Kohima Schools Face Formal Inquiries Over Low Attendance
Official data from the Teachers Attendance Monitoring System (TAMS) Smart Attendance Management and Informative Leaves (SMILE) App show that more than 70% of government schools in the district recorded attendance below the 80% threshold in February 2026. The District Education Officer has directed the heads of the identified institutions to appear at the DEO office on March 17 and March 18 to explain the shortfall.
The notices cover a total of 117 schools out of 164 government schools in the district. The district roster includes 85 government primary schools, 44 government middle schools, 26 government high schools and nine government higher secondary schools. The SMILE App, introduced statewide in February 2025, monitors attendance for roughly 18, 000 teaching staff and 4, 000 non-teaching staff across the state.
Attendance Patterns Across Blocks and Schools
Data for kohima reveal uneven attendance across administrative blocks, with multiple schools registering nil or single-digit attendance figures. In L Khel Kohima block, 36 schools fell below the 80% benchmark; the highest attendance in that block was recorded at 76. 25% for one government high school, while another middle school registered zero attendance and a higher secondary school showed 1. 96%.
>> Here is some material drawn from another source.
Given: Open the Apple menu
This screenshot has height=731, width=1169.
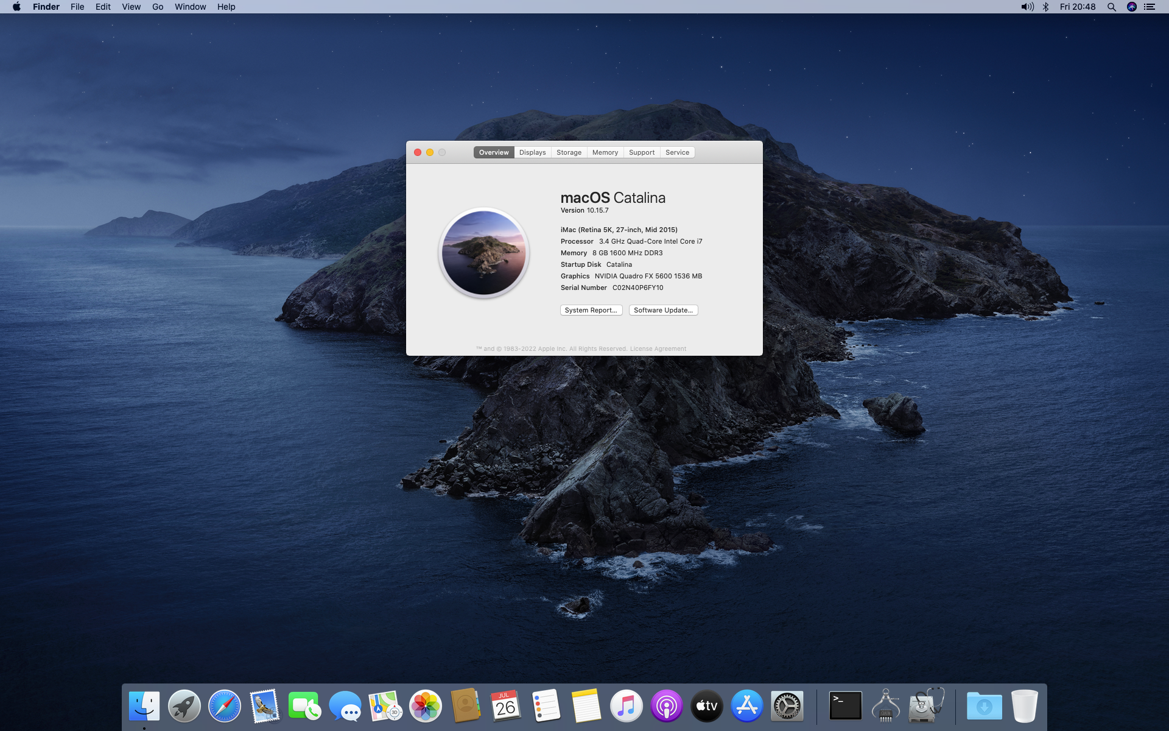Looking at the screenshot, I should (x=16, y=7).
Chiephobozou block accounted for 34 schools below the benchmark, including several entries with zero attendance and others under 10%. Sechu-Zubza block had 23 schools flagged, with the top-performing primary school at 77. 50% and at least one primary school recording zero attendance. In Viswema block, 24 schools were below the threshold; the best-performing primary school there reached 78. 13%, while one higher secondary school recorded 11. 84% attendance.
Enforcement Steps, Penalties and Administrative Consequences
The state education directorate has moved to harden enforcement. A directive implementing a “No work, no pay” policy came into effect on February 1, 2026, and a formal instruction issued on March 10 states that salary deductions for absenteeism recorded in February will be recovered from the March salary bill payable in April. Establishments have been instructed to submit recovery challans along with employee details to the directorate within seven days of salary release.
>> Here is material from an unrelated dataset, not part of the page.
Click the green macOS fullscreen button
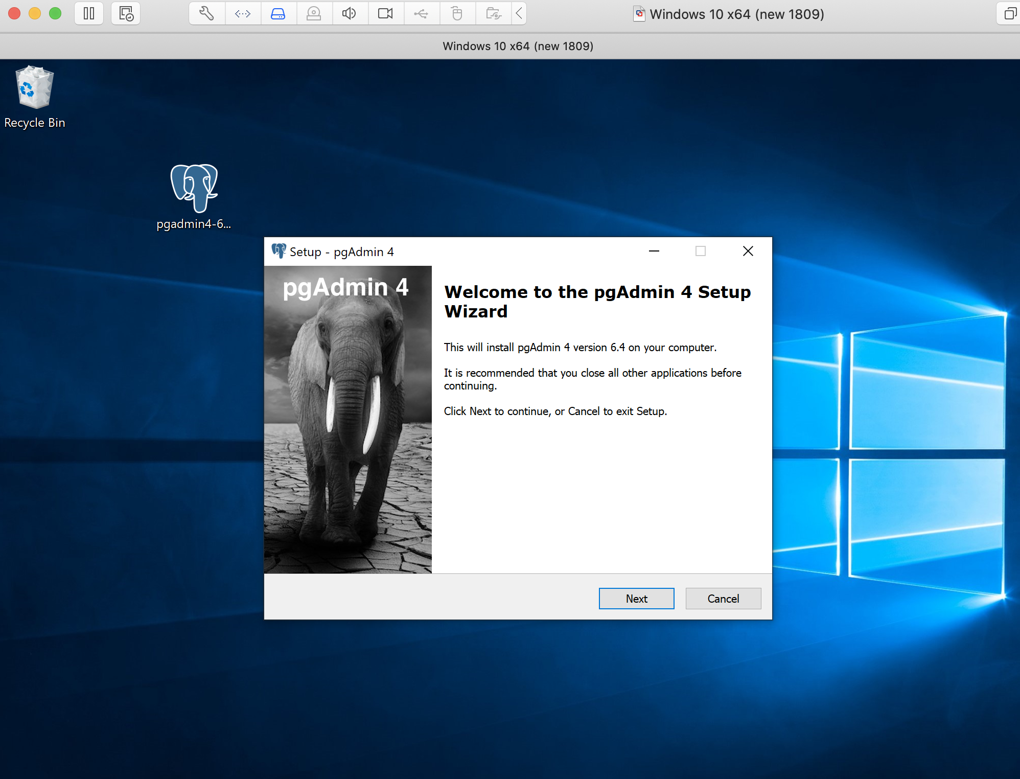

District-level hearings are intended to give institutional heads an opportunity to explain attendance shortfalls and to allow the DEO to determine whether remedial measures or penalties are appropriate. The scale of the notices—covering most of the district’s government schools—raises questions about systemic attendance challenges rather than isolated administrative lapses.
What Comes Next
Officials will use the scheduled hearings to assess explanations and to set corrective action. Measures available include recovery of pay for recorded absenteeism and administrative directives to school management. The monitoring architecture provided by the SMILE App remains central to enforcement, offering the directorate and district authorities the attendance records that have prompted the current round of notices.
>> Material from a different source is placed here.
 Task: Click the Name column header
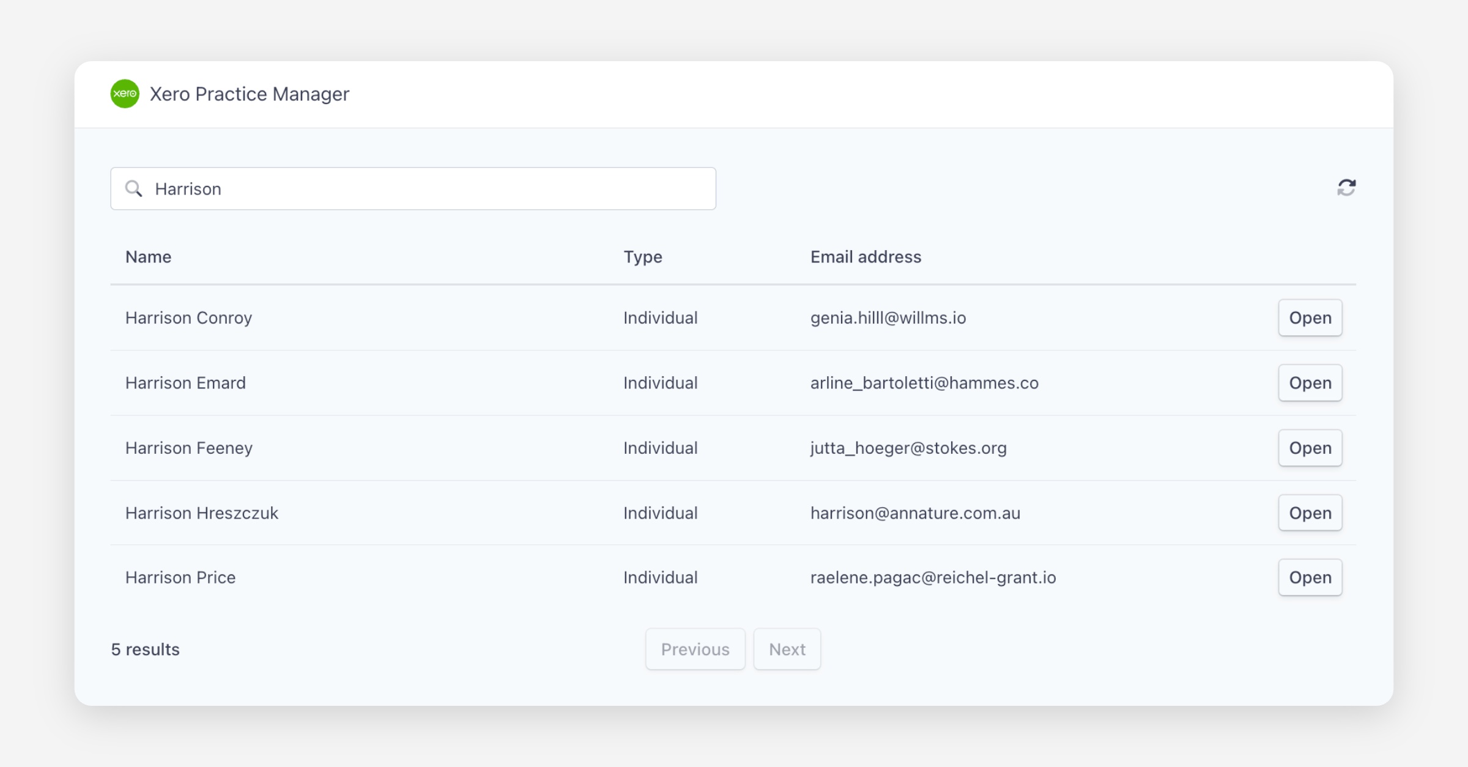(148, 257)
With show-cause appearances set for mid-March and recovery procedures slated to follow, the district’s education authorities will need to outline both immediate compliance expectations and longer-term steps to raise attendance back above the statutory benchmark. Any further developments or official decisions emerging from the hearings will determine whether the present measures lead to short-term corrections or more substantive administrative reforms.